Proceedings of the XLVII Italian
Society of Agricultural Genetics - SIGA Annual Congress
Verona,
Italy - 24/27 September, 2003
ISBN 88-900622-4-X
Poster
Abstract - 1.10
CHARACTERISATION OF THREE FUNCTIONAL HIGH AFFINITY
AMMONIUM TRANSPORTERS IN LOTUS JAPONICUS
WITH DIFFERENTIAL TRANSCRIPTIONAL REGULATION AND SPATIAL EXPRESSION
A. ROGATO, E.
D’APUZZO, U. SIMON-ROSIN, H. EL ALAOUI, A. COSTA, A. BARBULOVA, A.-M.

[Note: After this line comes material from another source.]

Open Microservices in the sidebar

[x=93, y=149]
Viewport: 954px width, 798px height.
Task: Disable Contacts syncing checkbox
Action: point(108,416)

MARINI, K. M. UDVARDI, F. LO SCHIAVO, M. CHIURAZZI
Institute of Genetics and Biophysics “A. Buzzati
Traverso”, Via Marconi 12 80125, Napoli, Italy
N metabolism,
symbiosis, nodule organogenesis
Ammonium is a
primary source of nitrogen for plants. In legume plants ammonium can be
additionally obtained by the nodule infected cells as result of the symbiotic
nitrogen fixation. NH4+ is not only the final product of
symbiosis but also a main regulator of the early as well as late symbiotic
interaction steps and hence ammonium transporters are likely to play important
roles in the control of nodule formation and functioning. PCR techniques were
used to isolate two new full-length clones of L. japonicus
homologue of LjAMT1;1 (LjAMT1;2 and LjAMT1;3) and
the 5’ regulatory sequences of the three members. The full-length cDNAs
when cloned into the yeast expression vector pMET426 were able to complement a
yeast mutant unable to grow on media with NH4+ as the
sole nitrogen source. A measurement of the accumulation of [14C]methylamine
in the yeast strains expressing the three LjAMT1 genes permitted
their biochemical characterization and differentiation. The observed
biochemical features were correlated with the transcripts abundance observed in
mature plants grown in hydroponics conditions in presence of different N
regimes. The expression patterns of the three LjAMT1
members were examined in different organs and a 60% decreased expression of LjAMT1;1 was
observed in leaves of plants growing under high CO2 conditions.
Furthermore, we report a map of the pattern of expression of the Lotus AMT1
members obtained by promoter-gusA fusions
analysis, mRNA in situ and GFP-fusion localizations.